2007-08-06 00:49:10 http://epr.ycool.com/ [reply]

According to the ready-made statistics in the above post, “each person reads an average of 4.5 books per year.” So, calculated at 20 yuan per book, if all of these books were bought with money and read, that would only be about 100 yuan. In other words, if a farmer has an annual income of around 5,000 yuan, then if he truly loves reading and also wants to read books he bought himself, his income level is more than enough to ensure that he reaches the average reading level of people across all strata. Not to mention that, quite obviously, the “gap between rich and poor” in annual reading volume data is probably far, far greater than the gap between rich and poor in income.
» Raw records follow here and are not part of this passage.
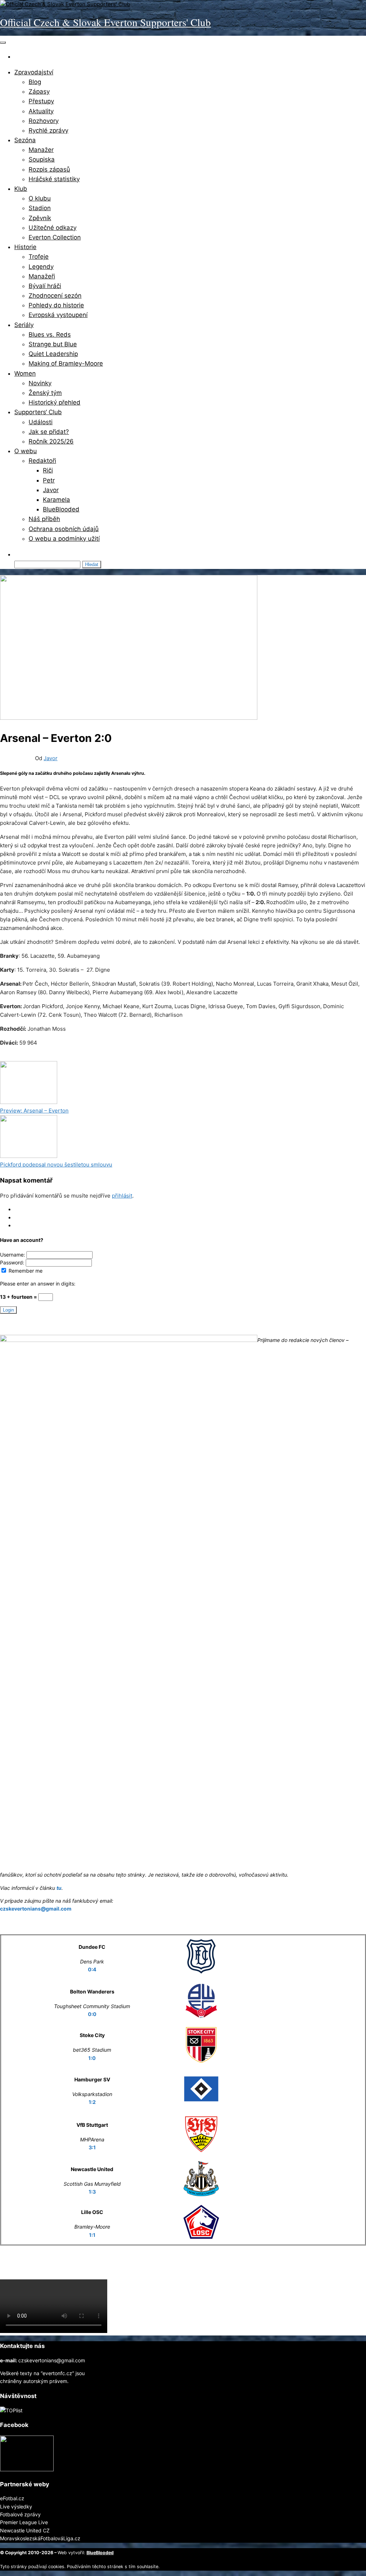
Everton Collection (55, 237)
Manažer (41, 149)
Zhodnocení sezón (55, 295)
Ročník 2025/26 (51, 441)
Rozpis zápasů (49, 169)
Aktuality (41, 111)
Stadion (40, 208)
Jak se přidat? (49, 431)
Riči (48, 470)
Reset (21, 1225)
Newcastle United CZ (25, 2530)
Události (41, 422)
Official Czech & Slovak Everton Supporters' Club (105, 22)
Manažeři (42, 276)
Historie (25, 247)
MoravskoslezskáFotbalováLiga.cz (40, 2538)
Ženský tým (45, 392)
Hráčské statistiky (54, 179)
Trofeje (39, 256)
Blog (35, 81)
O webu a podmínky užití (64, 538)
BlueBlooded (61, 509)
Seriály (24, 324)
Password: (13, 1262)
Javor (51, 490)
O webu (25, 451)
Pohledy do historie (56, 305)
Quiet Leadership (53, 353)
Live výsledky (16, 2506)
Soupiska (42, 159)
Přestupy (41, 101)
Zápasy (39, 91)
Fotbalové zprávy (20, 2514)
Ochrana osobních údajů (64, 528)
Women (25, 373)
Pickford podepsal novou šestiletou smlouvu (56, 1164)
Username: (13, 1255)
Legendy (41, 266)
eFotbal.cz (12, 2498)
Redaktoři (42, 460)
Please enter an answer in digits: (37, 1283)
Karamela (56, 499)
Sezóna (25, 140)
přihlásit (122, 1195)
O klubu (40, 198)
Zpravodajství (33, 72)
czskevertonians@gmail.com (35, 1909)
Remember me (25, 1271)
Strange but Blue (53, 344)
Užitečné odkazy (52, 227)
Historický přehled (54, 402)
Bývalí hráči (45, 285)
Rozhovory (44, 120)
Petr (49, 480)
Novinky (40, 383)
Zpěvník (40, 218)
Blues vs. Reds (50, 334)
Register (24, 1217)
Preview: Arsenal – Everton (34, 1110)
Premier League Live (24, 2522)
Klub (20, 188)
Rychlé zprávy (48, 130)
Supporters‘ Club (38, 412)
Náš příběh (44, 518)
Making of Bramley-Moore (66, 363)
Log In (21, 1209)
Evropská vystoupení (58, 314)
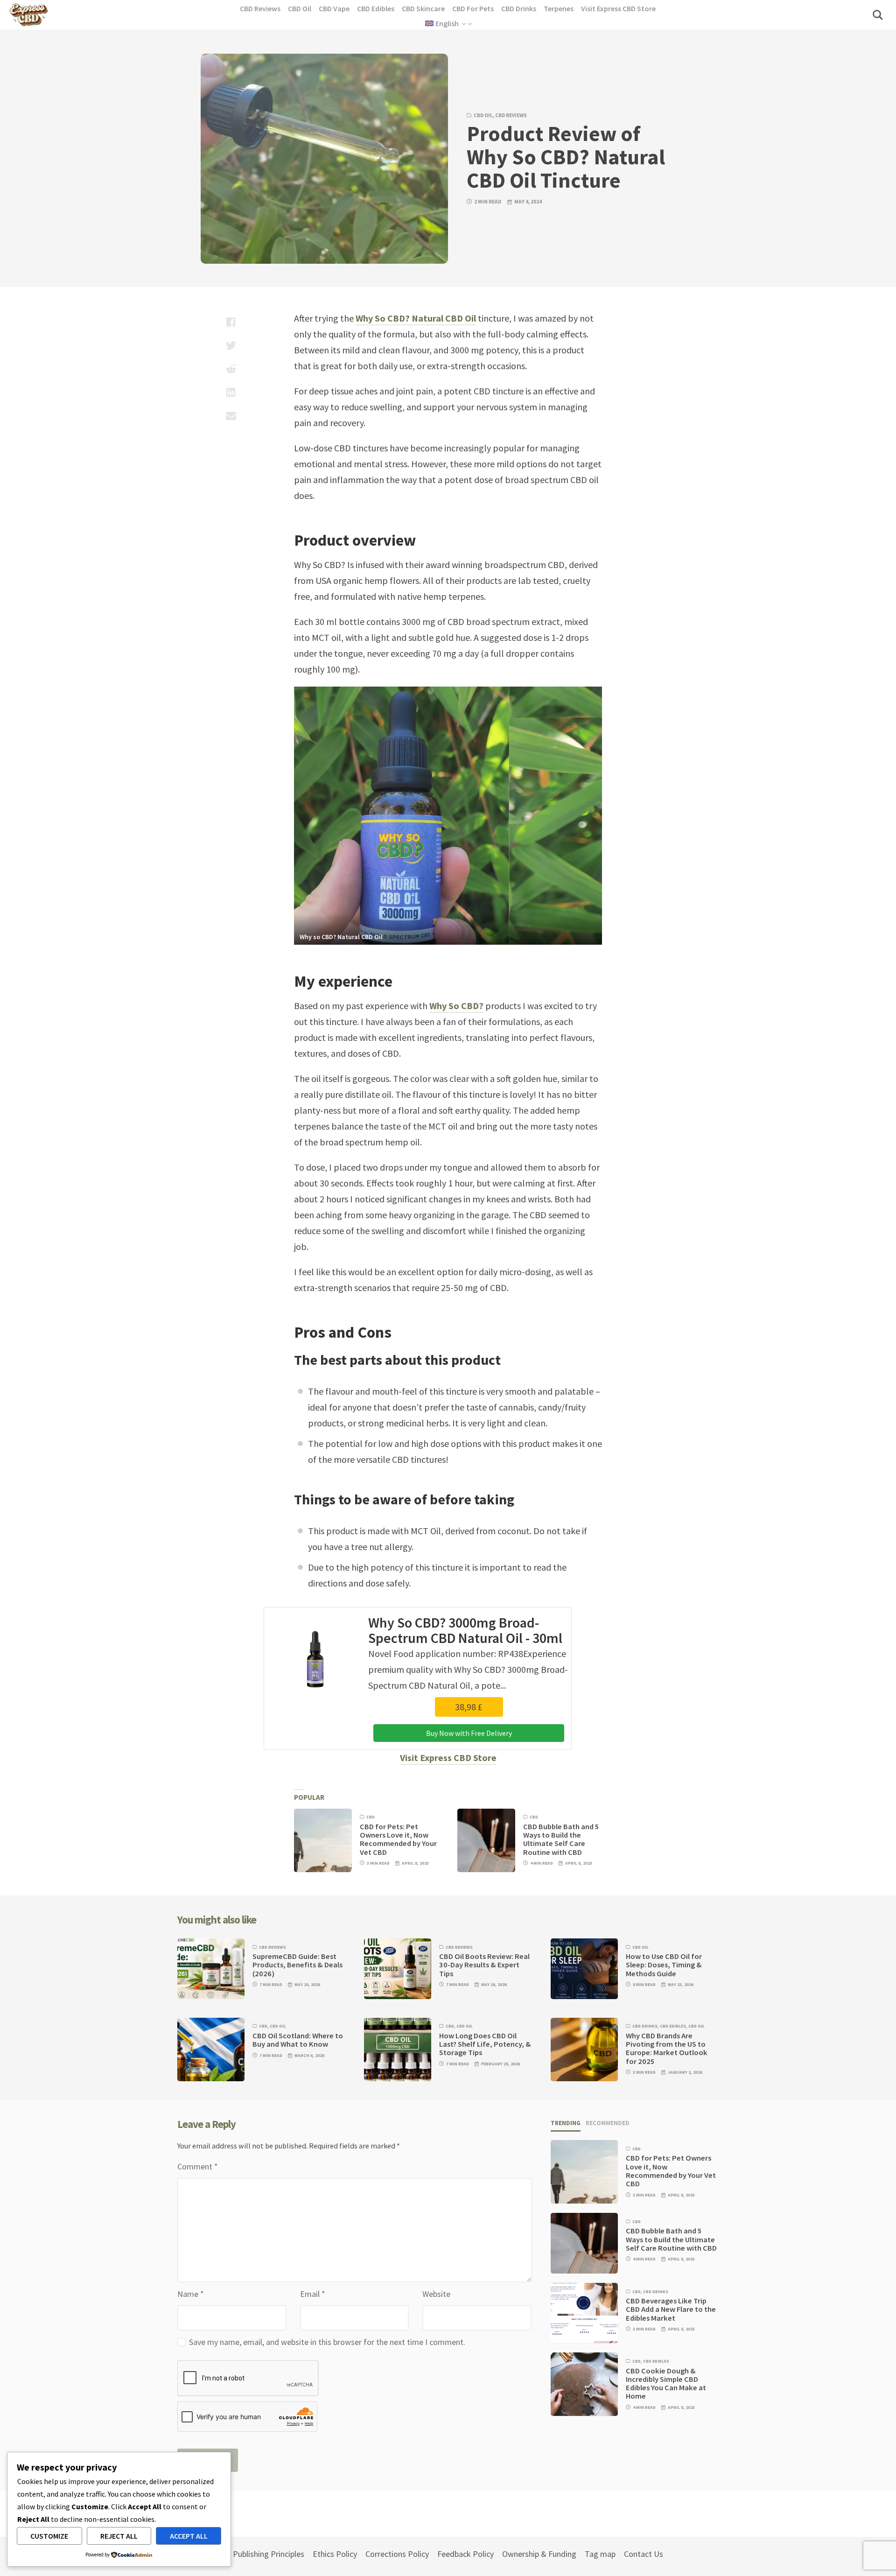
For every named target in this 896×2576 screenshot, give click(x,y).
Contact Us (643, 2553)
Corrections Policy (397, 2553)
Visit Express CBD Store (448, 1757)
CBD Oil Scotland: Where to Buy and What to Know (297, 2040)
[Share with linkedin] (231, 392)
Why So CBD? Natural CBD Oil (416, 318)
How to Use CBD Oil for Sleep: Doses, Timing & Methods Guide (664, 1965)
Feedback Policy (465, 2553)
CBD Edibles (673, 2026)
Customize (49, 2536)
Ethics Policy (335, 2553)
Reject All (119, 2536)
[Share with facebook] (231, 322)
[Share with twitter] (231, 345)
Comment (197, 2166)
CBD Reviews (511, 115)
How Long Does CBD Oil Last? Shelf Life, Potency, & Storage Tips (485, 2044)
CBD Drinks (645, 2026)
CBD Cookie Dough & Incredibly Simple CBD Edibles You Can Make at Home (666, 2383)
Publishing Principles (268, 2553)
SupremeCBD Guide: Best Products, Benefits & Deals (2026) (297, 1965)
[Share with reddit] (231, 368)
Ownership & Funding (539, 2553)
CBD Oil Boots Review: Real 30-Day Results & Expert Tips (484, 1965)
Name (190, 2293)
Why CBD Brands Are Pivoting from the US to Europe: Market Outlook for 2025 (666, 2048)
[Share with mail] (231, 415)
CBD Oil (483, 115)
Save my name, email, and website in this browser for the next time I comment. (327, 2342)
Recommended (608, 2123)
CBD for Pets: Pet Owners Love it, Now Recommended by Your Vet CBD (398, 1839)
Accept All (189, 2536)
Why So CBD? (456, 1005)
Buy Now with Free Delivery (469, 1733)
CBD (370, 1817)
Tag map (600, 2553)
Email (312, 2293)
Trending (566, 2123)
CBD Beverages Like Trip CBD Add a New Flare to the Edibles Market (671, 2309)
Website (436, 2293)
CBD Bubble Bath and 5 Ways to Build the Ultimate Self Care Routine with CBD (561, 1839)
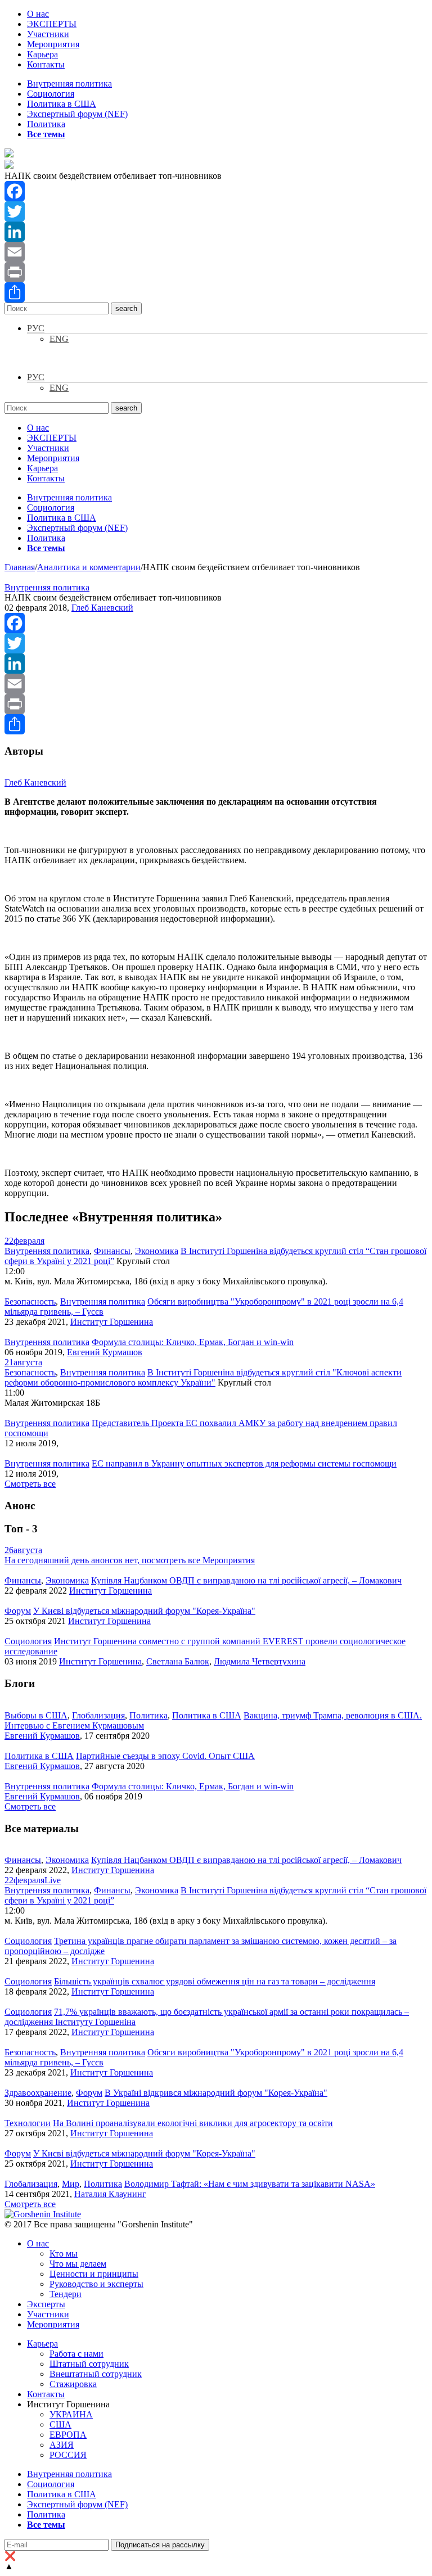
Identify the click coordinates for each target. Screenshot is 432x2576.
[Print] (216, 272)
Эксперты (46, 2304)
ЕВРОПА (68, 2434)
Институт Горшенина (111, 1322)
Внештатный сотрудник (96, 2374)
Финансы (112, 1251)
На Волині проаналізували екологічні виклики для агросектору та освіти (193, 2123)
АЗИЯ (62, 2444)
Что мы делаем (78, 2263)
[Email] (216, 252)
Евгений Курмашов (104, 1352)
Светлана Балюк (177, 1661)
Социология (50, 93)
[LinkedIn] (216, 232)
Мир (70, 2184)
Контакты (46, 64)
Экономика (156, 1251)
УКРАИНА (71, 2414)
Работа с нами (77, 2353)
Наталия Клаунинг (110, 2194)
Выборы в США (36, 1715)
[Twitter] (216, 211)
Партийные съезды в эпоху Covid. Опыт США (165, 1756)
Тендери (66, 2294)
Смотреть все (30, 1483)
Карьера (42, 54)
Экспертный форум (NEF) (77, 114)
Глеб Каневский (102, 607)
If one calculates only academic monographs, the disparity is even more enormous. I may be able to read three or four academic books in a week, while a farmer with meager income may never in his whole life turn through three or four pages. Once books become more expensive, comparatively speaking, even if it is not exactly helping the poor, at least it is taking from the rich.

  
Chi Er

2007-08-08 10:42:23 anonymous 58.62.169.114 [reply]

The impact of online bookstores》》Sigh, in fact, how can buying books online compare with regularly going to the little bookstore you like, the one where you can always find good things? In a small shop, you can rummage around here and there, touch the books, look through them, and if you like them, buy them. You can also chat with the owner and see what new stock has recently come in. But because books bought online are cheap and convenient, and save time, they have unknowingly already taken up more than half of my book purchases. After reading the above, I can’t help feeling a little desolate, and I hope that the few private bookstores out there can find space to survive.

Translated from the Chinese original with AI assistance. The original text is authoritative.